The story shades from vibrant oil paint to surreal airbrush as we follow the central character, Friedman--agent and middleman--on a flashback scene to a science fiction convention. Friedman is commandeered into a consultation with a militaristic faction laboring under the conviction that pop-fantasy icons are vital adversaries against the "War on Terror." Frodo-as-suicide-bomber and Gandalf-as-Osama-bin-Laden punctuate their attitude, plunging the reader from Sunday afternoon promenade through a fantasy artist's neighborhood to tongue-in-cheek political commentary. They propose a commission Friedman really can't refuse and send him off to Endora's studio.
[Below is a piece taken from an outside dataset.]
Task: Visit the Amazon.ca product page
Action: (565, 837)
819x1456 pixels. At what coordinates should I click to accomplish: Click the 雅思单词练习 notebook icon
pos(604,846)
Nakashima-Brown's prose is effortless. He pulls off fanciful imagery and dry humor with a distinctive flair. And between the sidewise smirks, there's enough oblique political digging in "Script-Doctoring the Apocalypse" to make Jon Stewart proud. Images of heads of state captured on canvas and metamorphosed into Vallejo-esque fantasies--complete with anthropomorphic beastmen--vie with superimposed pop icons over classic painting for the biggest grins. A personal favorite: a painter's depiction of Batman and Robin locked in an intimate kiss. (We all knew Robin was Bruce Wayne's catamite, though, didn't we?)
"Script-Doctoring the Apocalypse" was a thoroughly enjoyable read. Definitely recommended.